[Start of MATERIAL SUPPLIED]
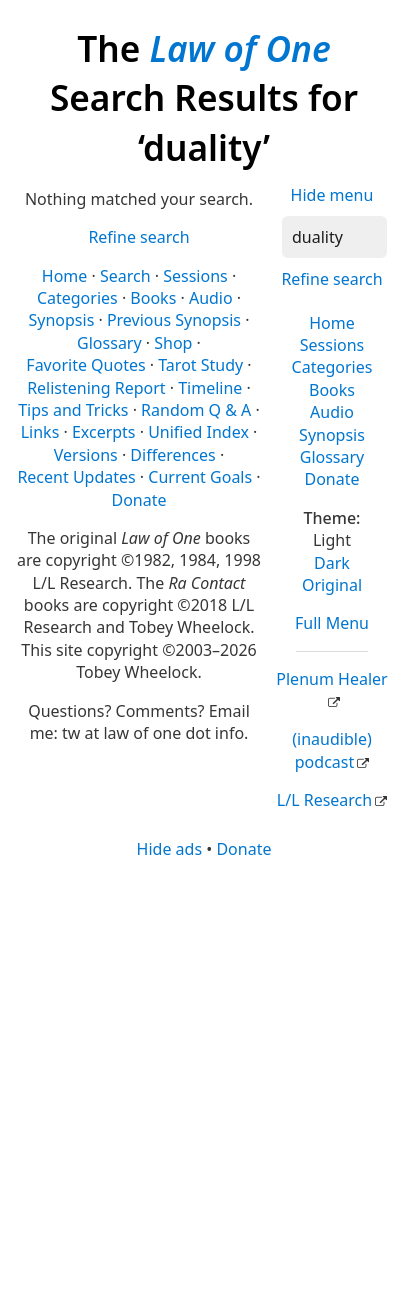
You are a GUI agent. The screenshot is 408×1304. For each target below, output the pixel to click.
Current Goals (200, 477)
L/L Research (324, 800)
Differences (172, 455)
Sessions (332, 345)
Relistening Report (96, 388)
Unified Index (198, 432)
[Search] (334, 237)
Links (40, 432)
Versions (86, 455)
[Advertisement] (204, 1080)
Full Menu (332, 623)
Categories (332, 367)
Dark (332, 563)
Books (332, 390)
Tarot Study (200, 365)
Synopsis (332, 435)
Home (332, 323)
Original (332, 585)
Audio (332, 412)
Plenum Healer (331, 679)
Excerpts (104, 432)
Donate (331, 479)
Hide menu (332, 195)
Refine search (331, 279)
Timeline (210, 388)
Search (125, 276)
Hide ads (170, 849)
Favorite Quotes (85, 365)
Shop (173, 343)
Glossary (332, 457)
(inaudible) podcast (331, 750)
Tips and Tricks (73, 410)
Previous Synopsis (174, 320)
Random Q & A (196, 410)
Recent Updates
[End of MATERIAL SUPPLIED]
:: EXERCISE REQUIREMENTS ::
Transcribe all of the entries above verbatim, omitting the pictures.

:: FINAL RESULT ::
You are a GUI agent. The screenshot is 408×1304. For each target below, output the pixel to click.
Current Goals (200, 477)
L/L Research (324, 800)
Differences (172, 455)
Sessions (332, 345)
Relistening Report (96, 388)
Unified Index (198, 432)
[Search] (334, 237)
Links (40, 432)
Versions (86, 455)
[Advertisement] (204, 1080)
Full Menu (332, 623)
Categories (332, 367)
Dark (332, 563)
Books (332, 390)
Tarot Study (200, 365)
Synopsis (332, 435)
Home (332, 323)
Original (332, 585)
Audio (332, 412)
Plenum Healer (331, 679)
Excerpts (104, 432)
Donate (331, 479)
Hide menu (332, 195)
Refine search (331, 279)
Timeline (210, 388)
Search (125, 276)
Hide ads (170, 849)
Favorite Quotes (85, 365)
Shop (173, 343)
Glossary (332, 457)
(inaudible) podcast (331, 750)
Tips and Tricks (73, 410)
Previous Synopsis (174, 320)
Random Q & A (196, 410)
Recent Updates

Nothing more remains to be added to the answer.